Exercise goal =
Going through the material below, please gather all lines with the word "label" in them.
● ● ● ● ● ● ●
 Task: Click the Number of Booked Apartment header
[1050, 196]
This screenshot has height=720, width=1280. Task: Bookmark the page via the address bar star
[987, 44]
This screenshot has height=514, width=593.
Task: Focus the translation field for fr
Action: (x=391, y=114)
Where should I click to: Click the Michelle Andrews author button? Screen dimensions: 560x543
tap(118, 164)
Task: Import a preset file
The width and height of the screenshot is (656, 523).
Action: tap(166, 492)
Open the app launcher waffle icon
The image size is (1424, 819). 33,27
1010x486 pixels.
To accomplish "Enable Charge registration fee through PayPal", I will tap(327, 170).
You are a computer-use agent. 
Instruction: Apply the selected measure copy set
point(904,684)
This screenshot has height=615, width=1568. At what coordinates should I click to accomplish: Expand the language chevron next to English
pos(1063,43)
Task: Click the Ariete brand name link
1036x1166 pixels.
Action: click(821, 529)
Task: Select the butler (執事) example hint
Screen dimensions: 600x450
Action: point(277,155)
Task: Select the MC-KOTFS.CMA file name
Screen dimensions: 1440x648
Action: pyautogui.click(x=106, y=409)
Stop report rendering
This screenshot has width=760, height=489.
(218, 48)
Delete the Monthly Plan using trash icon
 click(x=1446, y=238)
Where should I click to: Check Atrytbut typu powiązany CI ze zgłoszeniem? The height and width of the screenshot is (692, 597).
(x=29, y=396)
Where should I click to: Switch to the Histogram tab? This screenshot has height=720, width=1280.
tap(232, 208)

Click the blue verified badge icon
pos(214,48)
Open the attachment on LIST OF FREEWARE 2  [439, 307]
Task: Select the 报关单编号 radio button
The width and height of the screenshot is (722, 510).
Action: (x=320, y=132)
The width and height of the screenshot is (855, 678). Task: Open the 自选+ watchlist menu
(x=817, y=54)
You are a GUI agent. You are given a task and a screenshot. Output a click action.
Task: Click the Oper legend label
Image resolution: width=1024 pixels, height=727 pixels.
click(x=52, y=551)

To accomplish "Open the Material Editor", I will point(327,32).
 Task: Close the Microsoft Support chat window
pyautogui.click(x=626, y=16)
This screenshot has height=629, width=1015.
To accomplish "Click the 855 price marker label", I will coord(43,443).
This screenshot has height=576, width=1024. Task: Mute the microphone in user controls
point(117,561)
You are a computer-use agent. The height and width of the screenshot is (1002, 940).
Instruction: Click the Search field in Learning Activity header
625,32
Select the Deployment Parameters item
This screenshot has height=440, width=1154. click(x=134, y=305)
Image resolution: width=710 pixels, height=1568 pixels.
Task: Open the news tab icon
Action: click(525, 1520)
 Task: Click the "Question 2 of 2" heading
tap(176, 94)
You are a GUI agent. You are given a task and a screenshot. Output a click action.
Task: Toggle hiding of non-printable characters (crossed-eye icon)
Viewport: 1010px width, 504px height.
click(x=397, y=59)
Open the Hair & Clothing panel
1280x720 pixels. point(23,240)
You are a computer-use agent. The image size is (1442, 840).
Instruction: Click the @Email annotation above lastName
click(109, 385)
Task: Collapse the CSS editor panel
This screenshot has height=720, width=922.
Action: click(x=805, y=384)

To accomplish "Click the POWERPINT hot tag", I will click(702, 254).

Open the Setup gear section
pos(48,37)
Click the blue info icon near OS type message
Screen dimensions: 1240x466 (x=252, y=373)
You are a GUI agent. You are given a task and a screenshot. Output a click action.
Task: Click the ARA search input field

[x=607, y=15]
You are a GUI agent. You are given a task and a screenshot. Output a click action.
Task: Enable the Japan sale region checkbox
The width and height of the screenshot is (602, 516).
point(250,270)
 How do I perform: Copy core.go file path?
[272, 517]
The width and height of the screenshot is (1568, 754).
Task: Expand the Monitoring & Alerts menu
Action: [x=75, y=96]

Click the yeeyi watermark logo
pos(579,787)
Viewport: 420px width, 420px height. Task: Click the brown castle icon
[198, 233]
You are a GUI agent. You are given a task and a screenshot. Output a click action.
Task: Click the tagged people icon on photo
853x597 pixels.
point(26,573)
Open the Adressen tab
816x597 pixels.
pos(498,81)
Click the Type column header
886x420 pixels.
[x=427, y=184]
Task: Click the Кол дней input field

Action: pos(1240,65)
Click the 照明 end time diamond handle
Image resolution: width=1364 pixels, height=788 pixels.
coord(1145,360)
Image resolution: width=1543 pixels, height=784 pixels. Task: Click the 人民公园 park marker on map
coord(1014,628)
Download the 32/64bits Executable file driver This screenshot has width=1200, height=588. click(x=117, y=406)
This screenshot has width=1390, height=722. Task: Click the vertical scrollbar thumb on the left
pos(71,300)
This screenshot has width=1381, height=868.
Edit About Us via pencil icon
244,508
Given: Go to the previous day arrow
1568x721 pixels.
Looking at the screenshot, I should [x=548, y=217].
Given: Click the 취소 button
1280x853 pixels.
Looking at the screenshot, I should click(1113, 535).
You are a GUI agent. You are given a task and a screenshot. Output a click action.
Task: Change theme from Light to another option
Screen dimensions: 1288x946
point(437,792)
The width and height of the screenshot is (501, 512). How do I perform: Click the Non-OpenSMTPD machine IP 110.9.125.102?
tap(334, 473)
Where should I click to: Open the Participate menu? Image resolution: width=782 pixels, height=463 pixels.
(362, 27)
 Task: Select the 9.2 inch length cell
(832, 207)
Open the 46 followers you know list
● ● ● ● ● ● ●
Result of this task =
Task: Click the Oper legend label
To accomplish "Click the 855 price marker label", I will coord(43,443).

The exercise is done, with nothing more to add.